Data Start Marker

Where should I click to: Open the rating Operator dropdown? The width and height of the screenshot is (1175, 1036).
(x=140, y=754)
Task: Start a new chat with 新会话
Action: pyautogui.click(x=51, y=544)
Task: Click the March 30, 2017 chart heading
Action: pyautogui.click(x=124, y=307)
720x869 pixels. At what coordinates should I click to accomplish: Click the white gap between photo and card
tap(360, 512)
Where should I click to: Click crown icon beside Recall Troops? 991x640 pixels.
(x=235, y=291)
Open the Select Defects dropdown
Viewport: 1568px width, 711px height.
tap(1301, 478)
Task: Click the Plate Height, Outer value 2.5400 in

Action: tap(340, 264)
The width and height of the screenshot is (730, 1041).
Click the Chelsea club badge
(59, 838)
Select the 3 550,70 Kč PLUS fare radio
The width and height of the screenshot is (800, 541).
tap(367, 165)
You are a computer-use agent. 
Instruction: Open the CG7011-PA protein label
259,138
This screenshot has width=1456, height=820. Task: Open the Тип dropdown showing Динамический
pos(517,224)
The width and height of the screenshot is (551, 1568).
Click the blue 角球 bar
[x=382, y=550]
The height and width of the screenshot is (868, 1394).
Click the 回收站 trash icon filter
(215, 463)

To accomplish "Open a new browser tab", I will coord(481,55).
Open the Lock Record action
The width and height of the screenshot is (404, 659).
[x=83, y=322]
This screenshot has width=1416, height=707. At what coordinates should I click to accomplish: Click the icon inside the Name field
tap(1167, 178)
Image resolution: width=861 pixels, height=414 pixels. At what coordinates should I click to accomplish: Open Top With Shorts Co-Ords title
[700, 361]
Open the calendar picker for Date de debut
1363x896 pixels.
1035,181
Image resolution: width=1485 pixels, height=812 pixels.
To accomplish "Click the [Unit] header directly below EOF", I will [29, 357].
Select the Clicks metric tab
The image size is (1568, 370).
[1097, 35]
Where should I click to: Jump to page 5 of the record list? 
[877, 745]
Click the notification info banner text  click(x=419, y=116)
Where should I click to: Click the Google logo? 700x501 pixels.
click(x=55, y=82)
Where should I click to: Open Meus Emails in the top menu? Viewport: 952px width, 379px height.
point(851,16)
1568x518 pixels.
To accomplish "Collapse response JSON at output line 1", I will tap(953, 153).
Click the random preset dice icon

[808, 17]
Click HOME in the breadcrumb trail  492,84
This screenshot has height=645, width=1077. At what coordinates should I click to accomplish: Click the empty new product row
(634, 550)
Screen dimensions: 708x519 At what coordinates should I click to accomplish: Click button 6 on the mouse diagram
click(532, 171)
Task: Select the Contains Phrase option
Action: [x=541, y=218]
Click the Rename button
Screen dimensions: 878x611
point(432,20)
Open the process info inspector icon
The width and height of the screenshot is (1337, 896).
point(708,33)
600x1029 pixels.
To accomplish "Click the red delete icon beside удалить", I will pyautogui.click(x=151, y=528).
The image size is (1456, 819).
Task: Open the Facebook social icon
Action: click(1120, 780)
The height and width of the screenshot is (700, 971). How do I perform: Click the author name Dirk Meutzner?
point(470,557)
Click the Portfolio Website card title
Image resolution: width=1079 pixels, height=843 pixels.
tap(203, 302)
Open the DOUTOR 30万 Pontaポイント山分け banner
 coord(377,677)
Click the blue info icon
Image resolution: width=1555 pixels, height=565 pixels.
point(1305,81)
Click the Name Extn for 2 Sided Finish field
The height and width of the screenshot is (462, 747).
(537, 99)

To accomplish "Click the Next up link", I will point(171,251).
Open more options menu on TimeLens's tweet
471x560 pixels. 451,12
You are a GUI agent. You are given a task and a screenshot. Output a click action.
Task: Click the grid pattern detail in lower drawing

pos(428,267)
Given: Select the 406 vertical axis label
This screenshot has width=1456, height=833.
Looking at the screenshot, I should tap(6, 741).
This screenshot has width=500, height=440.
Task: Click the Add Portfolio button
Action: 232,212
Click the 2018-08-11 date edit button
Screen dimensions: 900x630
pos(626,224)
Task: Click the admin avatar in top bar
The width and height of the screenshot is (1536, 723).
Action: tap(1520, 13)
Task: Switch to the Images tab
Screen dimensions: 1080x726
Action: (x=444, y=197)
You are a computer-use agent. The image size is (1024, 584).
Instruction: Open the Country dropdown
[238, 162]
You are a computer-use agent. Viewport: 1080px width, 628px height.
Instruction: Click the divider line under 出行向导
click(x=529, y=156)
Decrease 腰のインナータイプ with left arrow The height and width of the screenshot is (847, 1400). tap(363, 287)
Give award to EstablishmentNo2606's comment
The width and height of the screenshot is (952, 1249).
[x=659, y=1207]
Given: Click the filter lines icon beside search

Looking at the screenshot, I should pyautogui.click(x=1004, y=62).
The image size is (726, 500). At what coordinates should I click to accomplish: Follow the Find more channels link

Data End Marker

Restate word for word the lines of the data above, starting at the line containing "The width and height of the screenshot is (551, 1568)." and ending at the line containing "1568x518 pixels.", both included, and nothing more.

■ Problem solution
The width and height of the screenshot is (551, 1568).
Click the blue 角球 bar
[x=382, y=550]
The height and width of the screenshot is (868, 1394).
Click the 回收站 trash icon filter
(215, 463)

To accomplish "Open a new browser tab", I will coord(481,55).
Open the Lock Record action
The width and height of the screenshot is (404, 659).
[x=83, y=322]
This screenshot has width=1416, height=707. At what coordinates should I click to accomplish: Click the icon inside the Name field
tap(1167, 178)
Image resolution: width=861 pixels, height=414 pixels. At what coordinates should I click to accomplish: Open Top With Shorts Co-Ords title
[700, 361]
Open the calendar picker for Date de debut
1363x896 pixels.
1035,181
Image resolution: width=1485 pixels, height=812 pixels.
To accomplish "Click the [Unit] header directly below EOF", I will [29, 357].
Select the Clicks metric tab
The image size is (1568, 370).
[1097, 35]
Where should I click to: Jump to page 5 of the record list? 
[877, 745]
Click the notification info banner text  click(x=419, y=116)
Where should I click to: Click the Google logo? 700x501 pixels.
click(x=55, y=82)
Where should I click to: Open Meus Emails in the top menu? Viewport: 952px width, 379px height.
point(851,16)
1568x518 pixels.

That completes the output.